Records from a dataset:
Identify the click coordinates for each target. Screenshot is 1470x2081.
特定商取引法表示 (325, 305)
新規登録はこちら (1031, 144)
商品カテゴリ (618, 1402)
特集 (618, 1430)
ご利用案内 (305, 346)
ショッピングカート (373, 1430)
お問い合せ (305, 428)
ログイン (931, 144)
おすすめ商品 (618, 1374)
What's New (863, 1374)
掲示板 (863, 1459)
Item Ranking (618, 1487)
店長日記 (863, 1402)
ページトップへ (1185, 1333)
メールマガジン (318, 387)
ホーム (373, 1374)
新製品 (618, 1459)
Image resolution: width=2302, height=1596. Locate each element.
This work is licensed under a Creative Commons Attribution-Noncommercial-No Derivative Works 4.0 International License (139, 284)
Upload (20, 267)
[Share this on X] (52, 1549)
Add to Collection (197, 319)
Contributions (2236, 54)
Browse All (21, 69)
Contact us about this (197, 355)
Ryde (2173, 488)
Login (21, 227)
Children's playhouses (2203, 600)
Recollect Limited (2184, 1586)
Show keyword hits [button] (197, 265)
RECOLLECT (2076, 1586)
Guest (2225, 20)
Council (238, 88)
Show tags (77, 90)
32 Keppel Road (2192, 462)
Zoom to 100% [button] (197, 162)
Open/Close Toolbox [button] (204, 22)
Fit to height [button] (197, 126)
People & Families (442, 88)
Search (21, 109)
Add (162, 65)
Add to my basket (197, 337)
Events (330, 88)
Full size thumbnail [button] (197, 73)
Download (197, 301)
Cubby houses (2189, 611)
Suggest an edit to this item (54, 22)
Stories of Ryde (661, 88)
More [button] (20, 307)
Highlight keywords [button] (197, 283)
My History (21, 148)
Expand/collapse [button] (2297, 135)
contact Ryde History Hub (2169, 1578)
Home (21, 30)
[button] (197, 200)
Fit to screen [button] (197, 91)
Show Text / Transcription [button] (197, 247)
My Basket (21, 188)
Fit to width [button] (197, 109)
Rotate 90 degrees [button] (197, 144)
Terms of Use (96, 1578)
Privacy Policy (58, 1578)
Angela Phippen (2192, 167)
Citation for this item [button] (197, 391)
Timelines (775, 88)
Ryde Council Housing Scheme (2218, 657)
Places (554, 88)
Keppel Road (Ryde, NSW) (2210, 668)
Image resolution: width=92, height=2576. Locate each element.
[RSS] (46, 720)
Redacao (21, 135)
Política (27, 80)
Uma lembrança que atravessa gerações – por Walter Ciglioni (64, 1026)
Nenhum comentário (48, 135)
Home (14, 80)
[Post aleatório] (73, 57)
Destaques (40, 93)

[Work instructions]
Nothing outside the span should appear: transcribe the lines from the one containing "Keppel Road (Ryde, NSW) (2210, 668)" through the last line of the records.

[Response below]
Keppel Road (Ryde, NSW) (2210, 668)
Image resolution: width=92, height=2576. Locate each element.
[RSS] (46, 720)
Redacao (21, 135)
Política (27, 80)
Uma lembrança que atravessa gerações – por Walter Ciglioni (64, 1026)
Nenhum comentário (48, 135)
Home (14, 80)
[Post aleatório] (73, 57)
Destaques (40, 93)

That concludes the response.